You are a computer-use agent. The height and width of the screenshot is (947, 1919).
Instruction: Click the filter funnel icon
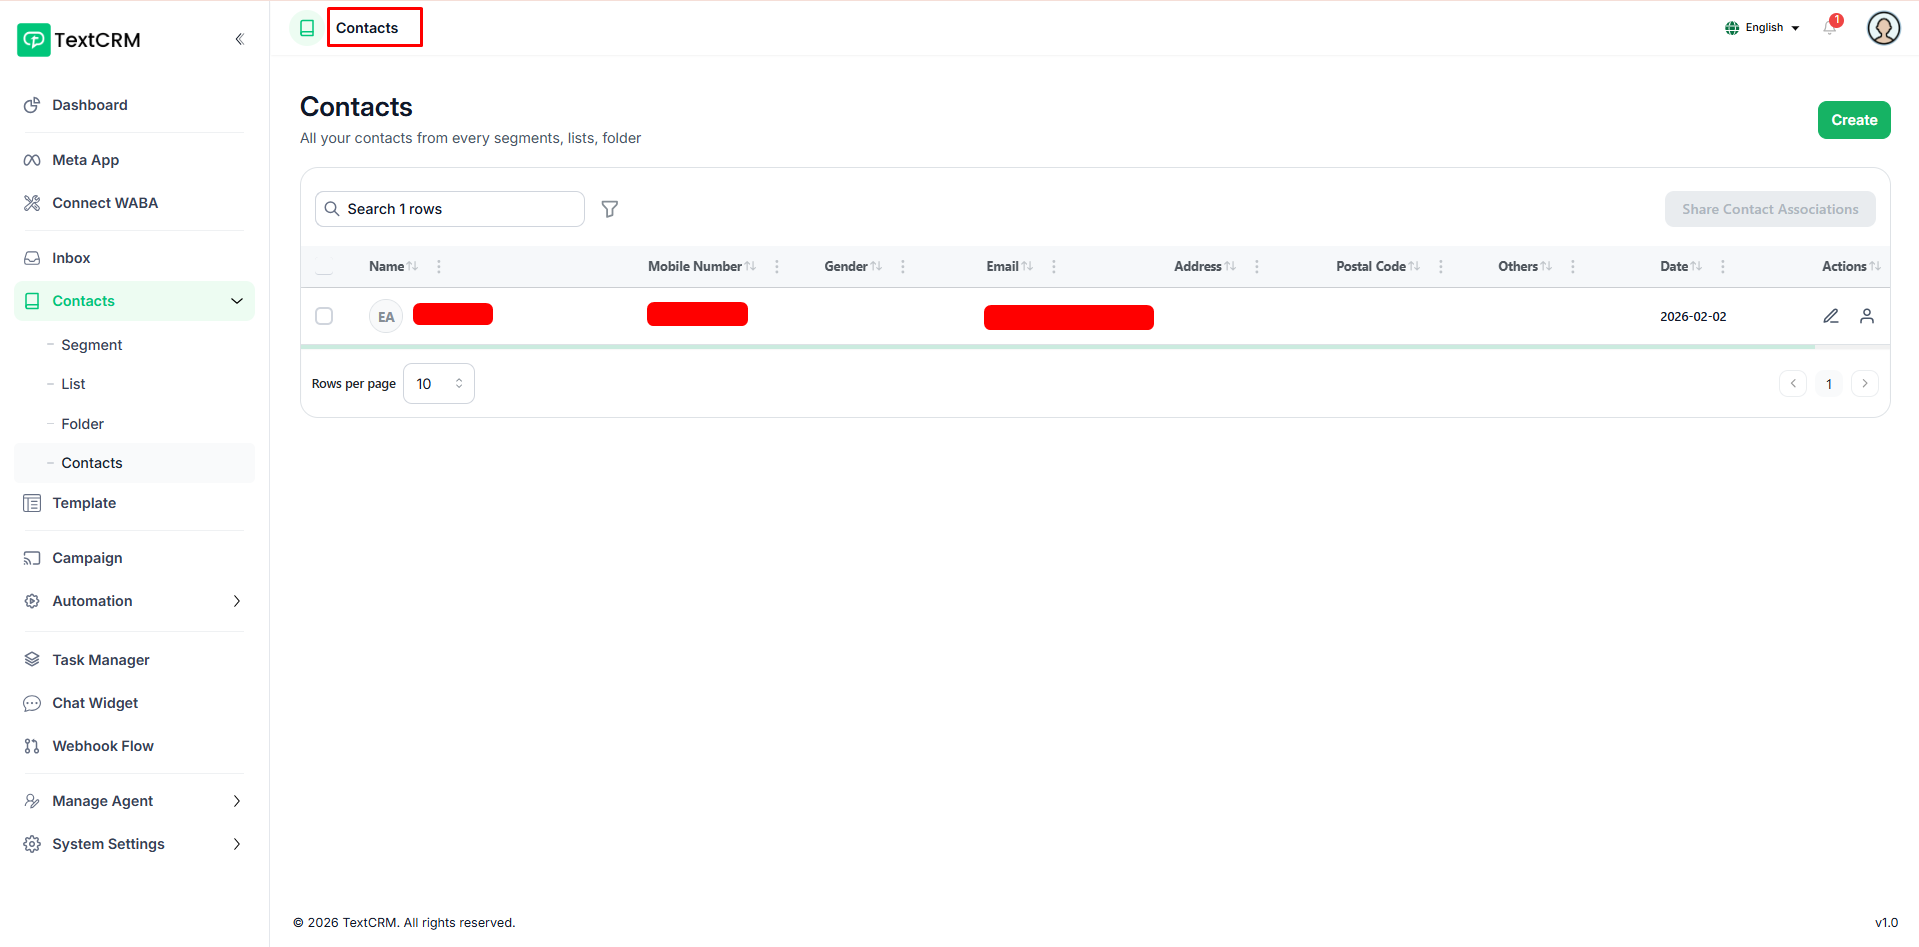[609, 209]
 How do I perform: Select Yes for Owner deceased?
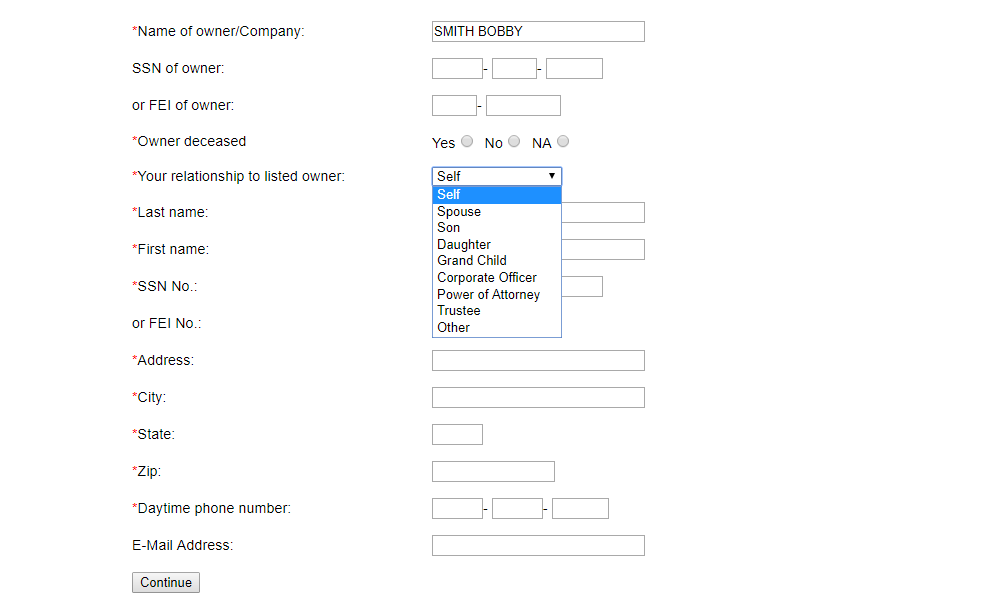467,142
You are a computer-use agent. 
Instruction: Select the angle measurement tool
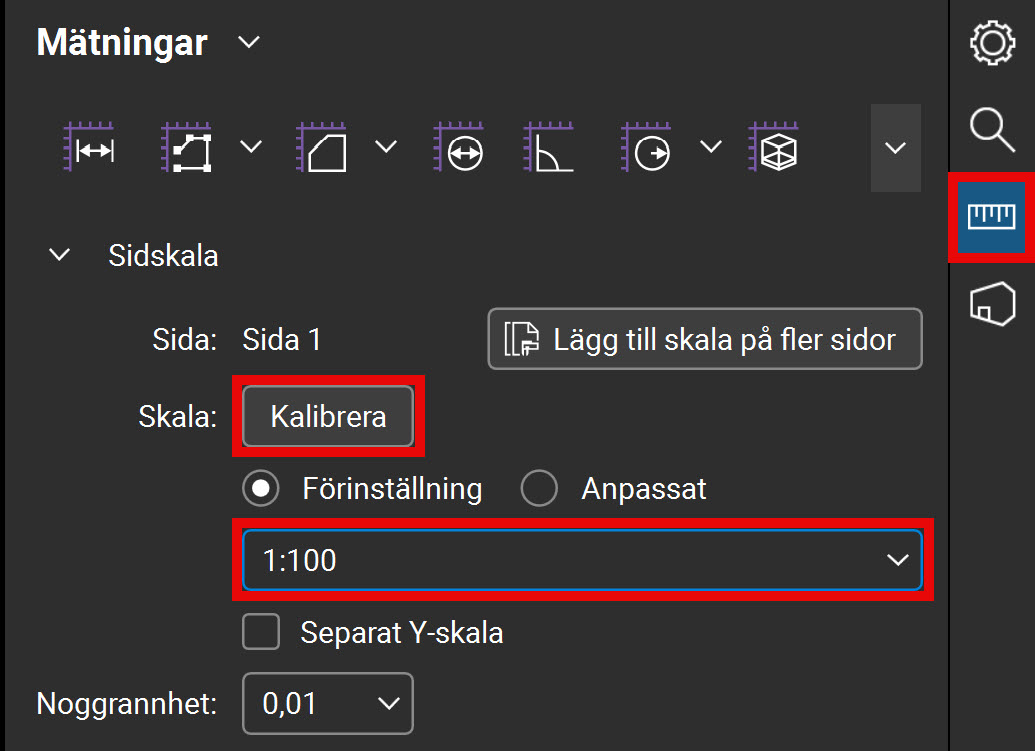[x=548, y=148]
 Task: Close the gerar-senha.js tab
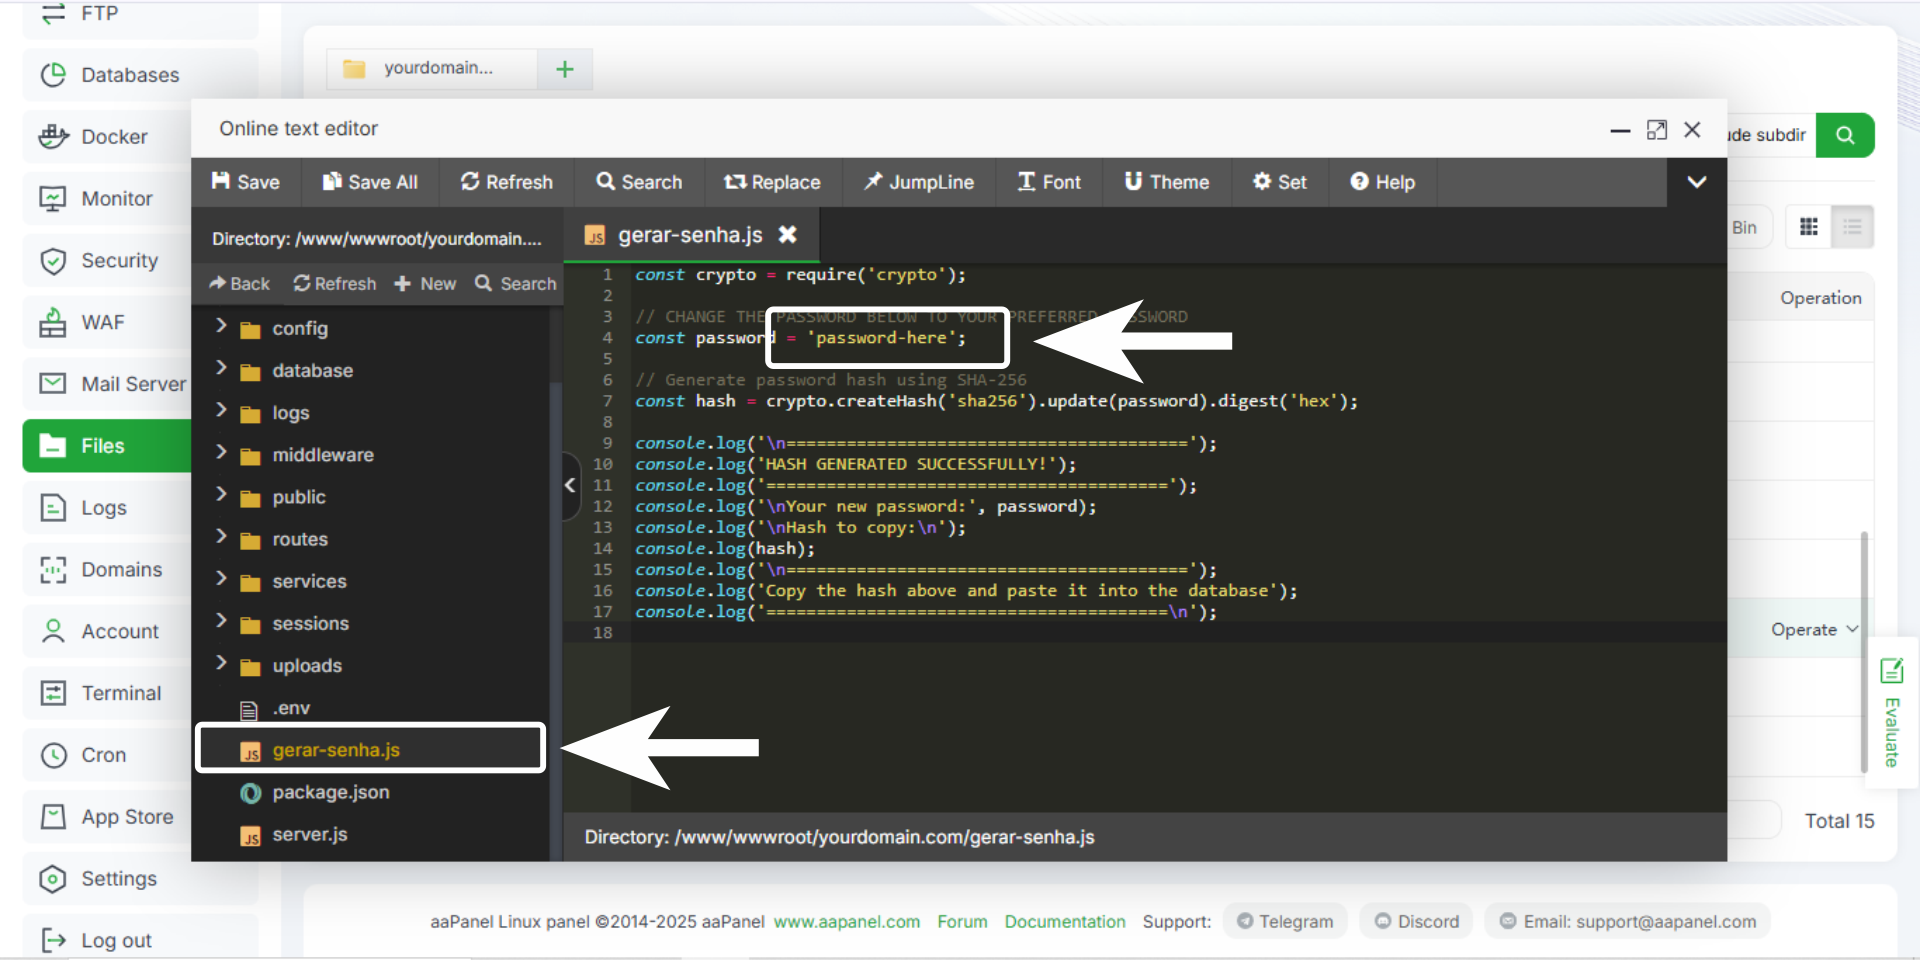788,235
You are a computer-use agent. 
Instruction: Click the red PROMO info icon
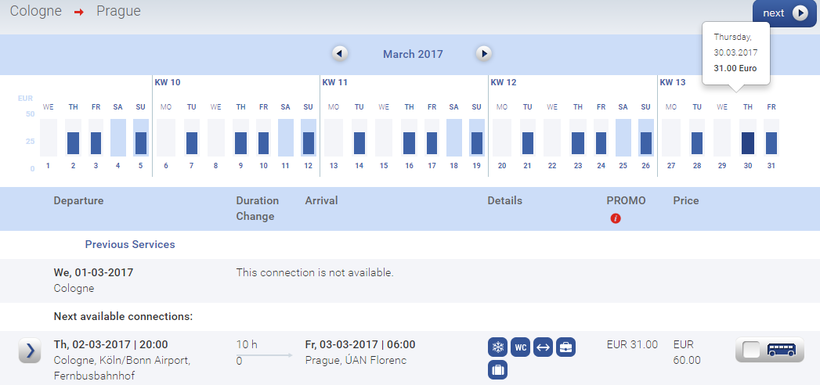pyautogui.click(x=616, y=219)
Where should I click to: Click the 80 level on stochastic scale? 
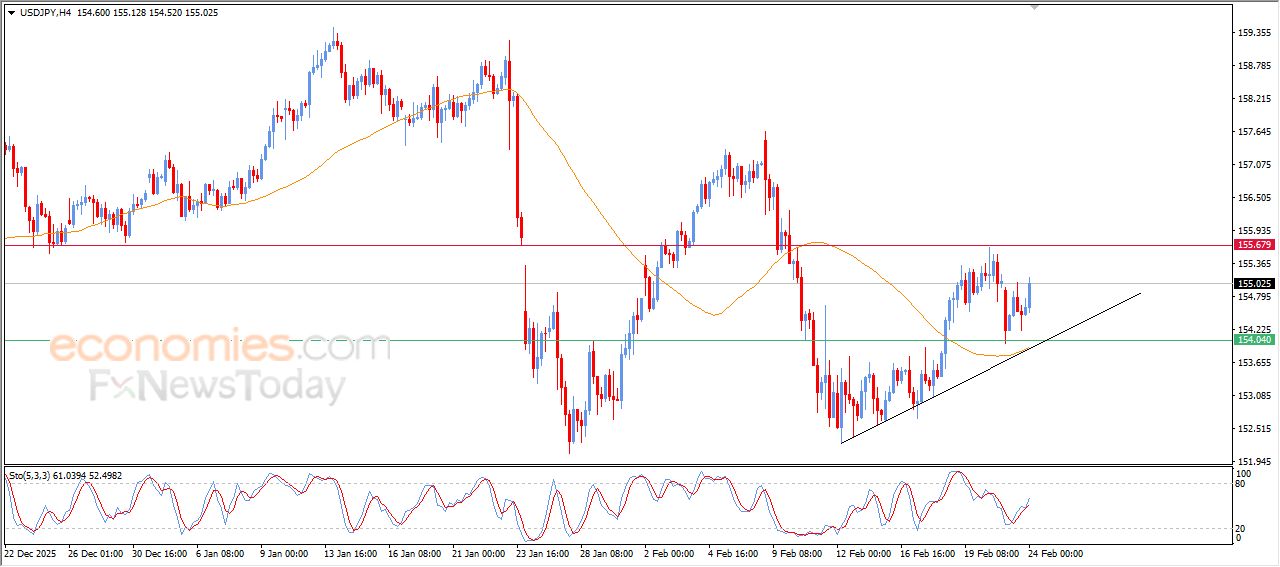(x=1242, y=484)
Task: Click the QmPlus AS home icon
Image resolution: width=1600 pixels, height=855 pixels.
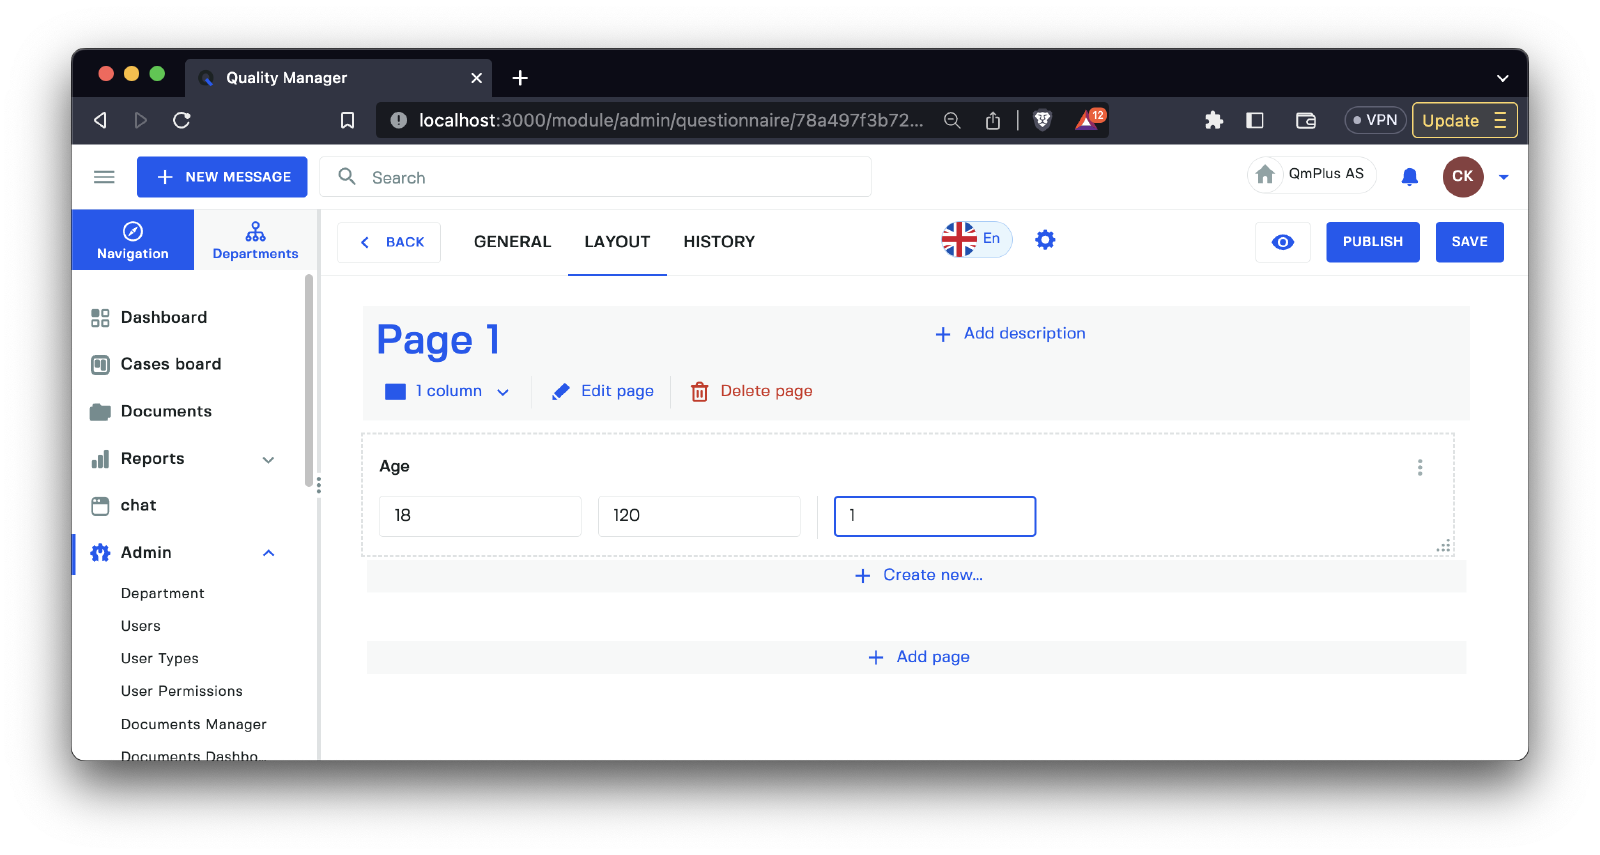Action: coord(1265,175)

*****

*Exercise details*. With pictures excluded, copy exactly the lines from the line containing "How do I perform: Select" through the last line of the listing above, both ends included.

*Completed task*.
 How do I perform: Select Yes for Owner deceased?
467,142
You are a computer-use agent. 
Instruction: Select the angle measurement tool
[x=548, y=148]
 Task: Close the gerar-senha.js tab
788,235
You are a computer-use agent. 
Instruction: Click the red PROMO info icon
pyautogui.click(x=616, y=219)
Where should I click to: Click the 80 level on stochastic scale? 
(x=1242, y=484)
Task: Click the QmPlus AS home icon
Image resolution: width=1600 pixels, height=855 pixels.
Action: coord(1265,175)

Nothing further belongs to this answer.